Diaspora , de la cinéaste Claire Denis, m'a un peu déçue. Installation très moderne, très sophistiquée, m'a paru vide. Sur de petits écrans le visage de Lilian Thuram qui tient un discours bien sympathique mais peu original - sauf quand il parle du rôle du père aux Antilles - héritage de l'esclavage, le père n'a que le rôle du géniteur.La mère détient l'autorité et la responsabilité de l'élevage des enfants.
Sur le quai, des baraques de contreplaqué abritent une exposition de photos : Photoquai. Les promeneurs sont nombreux, familles en patins à roulette, en vélib ou en skate, touristes et badauds. Certains aussi sont armés d'appareils photos ultraperfectionnés qui photographient...des photos!
Le président du musée du quai Branly est à l'initiative de cette manifestation : Le monde regarde le monde et qui privilégie le regard de non-occidentaux sur la photo. Bizarre que j'emploie cette expression. Cela me fait penser à la conférence de Lecointre, le pape de la nouvelle classification, critiquant la position anthropocentriste de la classification de Linnée. Invertébré, ne veut rien dire en soi - sauf pour l'homme - qui, lui, est vertébré! Pour mieux se faire comprendre, Leconintre avait fait une analogie avec la World Music - classification qui ne veut rien dire - sauf pour la musique occidentale qui est la musique "classique"...

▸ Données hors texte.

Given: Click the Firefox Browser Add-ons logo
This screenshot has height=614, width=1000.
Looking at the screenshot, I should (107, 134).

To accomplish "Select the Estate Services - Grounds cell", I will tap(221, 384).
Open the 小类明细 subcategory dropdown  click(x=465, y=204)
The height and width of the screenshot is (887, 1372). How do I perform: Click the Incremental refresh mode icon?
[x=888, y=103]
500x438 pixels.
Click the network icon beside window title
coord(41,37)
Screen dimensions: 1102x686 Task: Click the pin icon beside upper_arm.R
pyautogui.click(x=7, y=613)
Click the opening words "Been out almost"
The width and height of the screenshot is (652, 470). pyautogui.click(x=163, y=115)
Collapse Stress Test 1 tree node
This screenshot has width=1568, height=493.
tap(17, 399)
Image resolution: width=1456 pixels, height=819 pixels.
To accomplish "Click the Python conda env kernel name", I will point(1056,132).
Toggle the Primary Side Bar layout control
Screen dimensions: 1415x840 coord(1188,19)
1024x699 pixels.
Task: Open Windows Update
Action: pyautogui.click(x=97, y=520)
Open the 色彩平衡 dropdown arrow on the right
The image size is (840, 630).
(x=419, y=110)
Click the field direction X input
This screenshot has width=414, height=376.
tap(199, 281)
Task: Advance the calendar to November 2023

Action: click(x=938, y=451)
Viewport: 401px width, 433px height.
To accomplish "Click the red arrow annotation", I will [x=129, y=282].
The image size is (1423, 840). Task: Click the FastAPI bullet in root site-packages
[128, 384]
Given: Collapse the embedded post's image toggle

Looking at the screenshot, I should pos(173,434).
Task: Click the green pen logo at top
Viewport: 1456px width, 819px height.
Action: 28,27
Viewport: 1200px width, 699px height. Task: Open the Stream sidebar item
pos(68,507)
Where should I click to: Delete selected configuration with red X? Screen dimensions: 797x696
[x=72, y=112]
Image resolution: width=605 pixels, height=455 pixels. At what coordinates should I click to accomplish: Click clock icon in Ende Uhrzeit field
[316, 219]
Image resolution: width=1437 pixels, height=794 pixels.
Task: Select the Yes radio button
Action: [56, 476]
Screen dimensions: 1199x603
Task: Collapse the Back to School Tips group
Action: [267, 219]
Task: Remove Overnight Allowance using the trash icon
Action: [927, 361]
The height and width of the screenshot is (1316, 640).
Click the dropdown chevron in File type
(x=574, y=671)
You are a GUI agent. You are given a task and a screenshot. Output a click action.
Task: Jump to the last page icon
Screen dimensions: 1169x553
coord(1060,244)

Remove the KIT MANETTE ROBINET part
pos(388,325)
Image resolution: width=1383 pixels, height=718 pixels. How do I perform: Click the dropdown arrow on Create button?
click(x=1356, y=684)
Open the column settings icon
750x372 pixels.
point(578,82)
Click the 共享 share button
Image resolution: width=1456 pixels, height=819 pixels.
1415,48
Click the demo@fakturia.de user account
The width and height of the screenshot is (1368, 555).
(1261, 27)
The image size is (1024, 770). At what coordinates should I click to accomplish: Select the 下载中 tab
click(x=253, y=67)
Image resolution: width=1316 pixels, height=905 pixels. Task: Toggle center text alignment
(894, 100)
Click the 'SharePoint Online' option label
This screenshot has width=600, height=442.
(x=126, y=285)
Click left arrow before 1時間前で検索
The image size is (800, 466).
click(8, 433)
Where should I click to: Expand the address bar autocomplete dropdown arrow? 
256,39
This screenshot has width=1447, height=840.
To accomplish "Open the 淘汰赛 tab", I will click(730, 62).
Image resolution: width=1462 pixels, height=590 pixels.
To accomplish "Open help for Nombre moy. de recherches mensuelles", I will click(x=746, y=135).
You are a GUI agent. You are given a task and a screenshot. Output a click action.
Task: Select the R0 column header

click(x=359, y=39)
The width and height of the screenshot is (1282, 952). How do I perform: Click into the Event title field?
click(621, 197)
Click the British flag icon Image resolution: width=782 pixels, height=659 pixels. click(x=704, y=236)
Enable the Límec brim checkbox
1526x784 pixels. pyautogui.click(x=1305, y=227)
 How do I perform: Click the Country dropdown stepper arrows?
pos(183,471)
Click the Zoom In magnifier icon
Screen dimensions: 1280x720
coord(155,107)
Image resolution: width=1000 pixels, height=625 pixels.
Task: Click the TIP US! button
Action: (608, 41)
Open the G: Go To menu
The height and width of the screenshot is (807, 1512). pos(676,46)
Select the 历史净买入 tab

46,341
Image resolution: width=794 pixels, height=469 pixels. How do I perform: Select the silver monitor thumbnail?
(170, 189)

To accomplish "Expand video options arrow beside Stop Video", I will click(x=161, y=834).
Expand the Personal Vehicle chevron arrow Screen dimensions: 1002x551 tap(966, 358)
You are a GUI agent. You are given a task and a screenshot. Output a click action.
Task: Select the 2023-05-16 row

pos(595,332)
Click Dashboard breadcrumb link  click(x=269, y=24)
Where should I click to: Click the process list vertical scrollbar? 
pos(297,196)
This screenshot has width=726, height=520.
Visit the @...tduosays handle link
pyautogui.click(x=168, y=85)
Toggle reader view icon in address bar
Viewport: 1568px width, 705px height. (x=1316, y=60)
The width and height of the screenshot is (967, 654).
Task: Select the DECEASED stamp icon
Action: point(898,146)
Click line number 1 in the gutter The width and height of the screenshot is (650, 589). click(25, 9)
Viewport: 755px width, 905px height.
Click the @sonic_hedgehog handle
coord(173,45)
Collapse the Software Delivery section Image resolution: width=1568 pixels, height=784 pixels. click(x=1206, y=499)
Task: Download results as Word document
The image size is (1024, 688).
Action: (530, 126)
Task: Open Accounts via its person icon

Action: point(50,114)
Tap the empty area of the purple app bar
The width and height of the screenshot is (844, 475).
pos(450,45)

Nous nous promenons donc dans le "non-occidental" passant sans transition de Russie au Congo, de Chine en Syrie... en Argentine, en Alaska..
Une Iranienne parvient à pénétrer un des hauts lieux du machisme, la salle d'entrainement des lutteurs, elle se met astucieusement en scène avec ses objectifs dans les miroirs. Un Congolais découpe des photos ethnographiques anciennes d'africains nus et les colle sur un paysage de terrils et de chevalets de mines. Un Argentin réussit si bien en technicolor qu'on ne sait plus qui sont les personnages de la fresque, ceux de la publicité ou les consommateurs d'un fast food! Un Combodgien a choisi de photographier des fourmis en grand format. Une Egyptienne, des balcons. Un Grec, des modèles de "mode islamique"....On en a plein les yeux! L'exposition continue sur la passerelle qui relie la Rive Gauche au Musée d'Art Moderne juste en face du Musée d'Art Moderne. La biennale de Photo se tient en intérieur dans le Musée de la Marine et au Centre d'Architecture au Trocadéro.
Pour rentrer, je chemine le long des quais déserts sous une petite pluie fine de plus en plus insistante. Passerelle devant le Musée d'Orsay, je traverse les Tuileries pour reprendre le métro à Palais Royal.